Task to complete: A line belongs in the answer if it contains "screenshot"; copy every such line from the entries below.
──────── Material for this task ────────
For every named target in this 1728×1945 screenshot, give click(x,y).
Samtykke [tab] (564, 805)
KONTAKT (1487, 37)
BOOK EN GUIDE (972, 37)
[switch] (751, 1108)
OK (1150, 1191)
────────
──────── Material for this task ────────
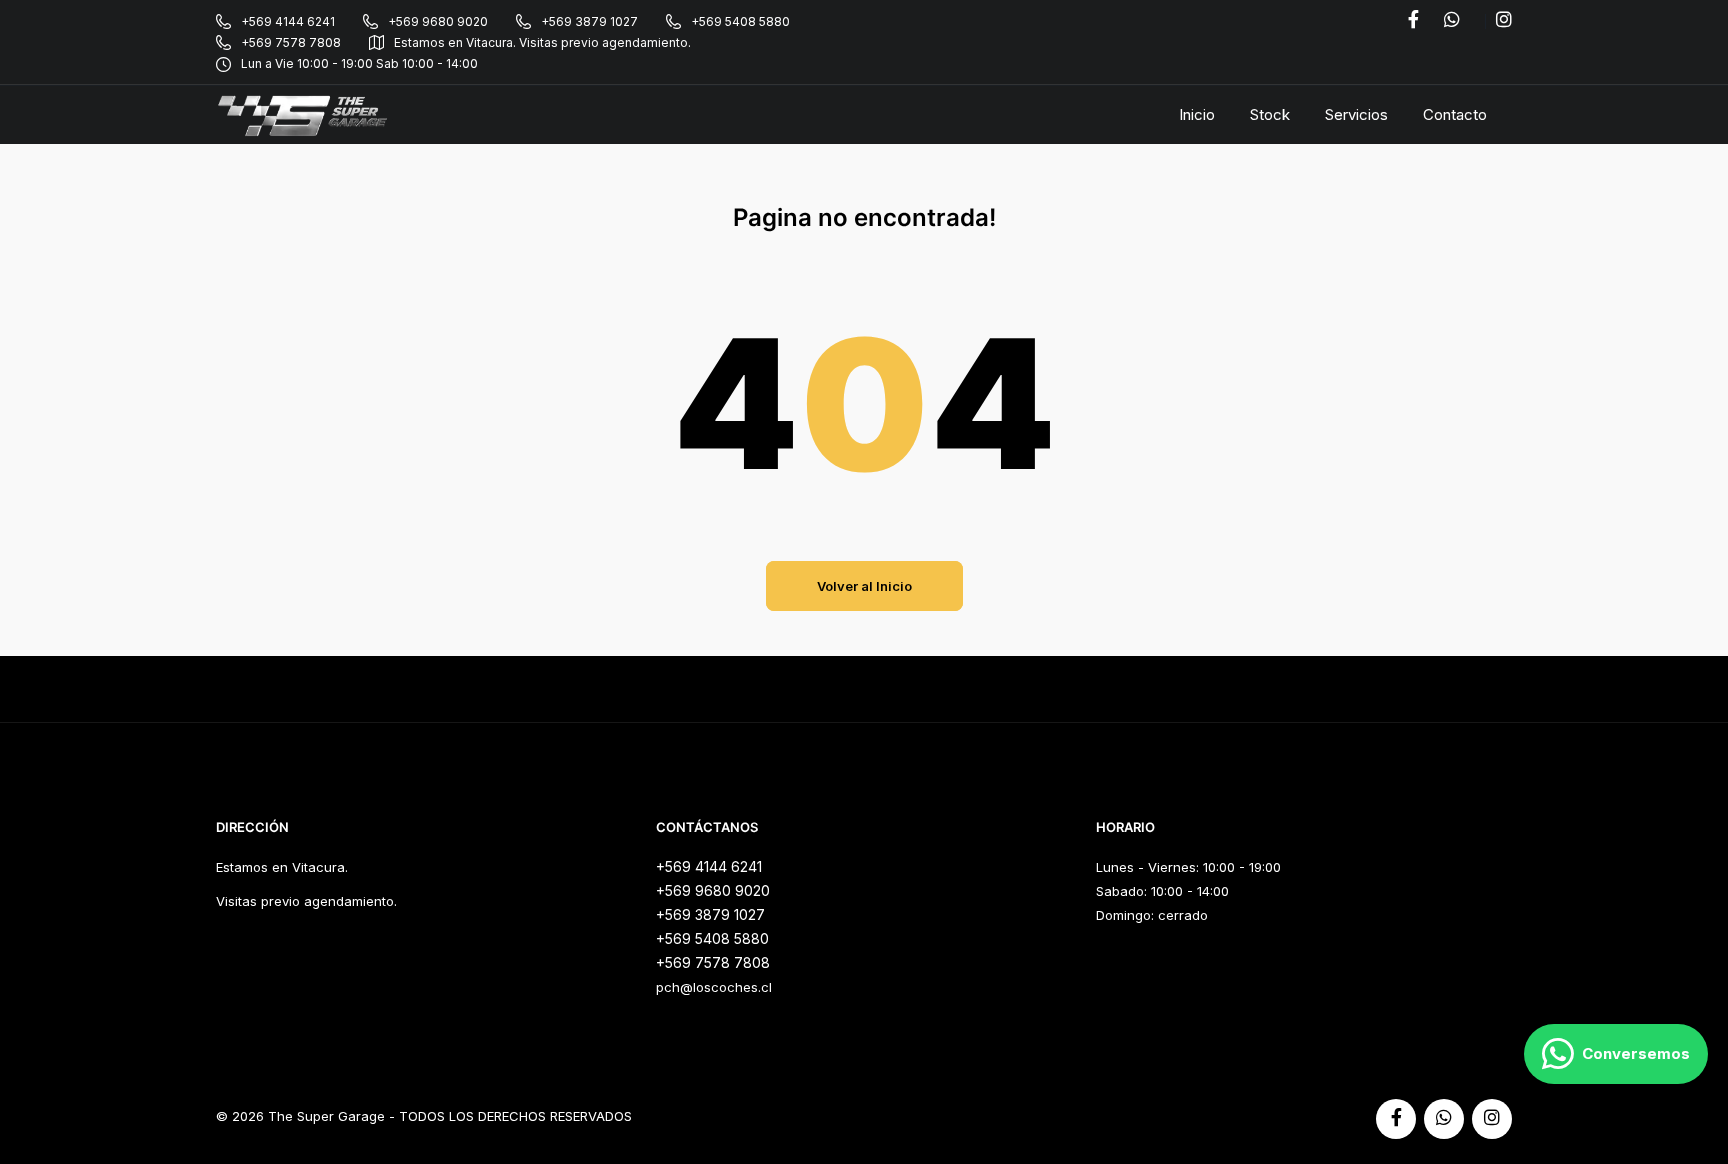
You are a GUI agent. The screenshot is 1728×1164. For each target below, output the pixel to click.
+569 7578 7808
────────
Response:
For every named target in this 1728×1945 screenshot, give click(x,y).
You are a GUI agent. The screenshot is 1728×1164. For each target below, output the pixel to click.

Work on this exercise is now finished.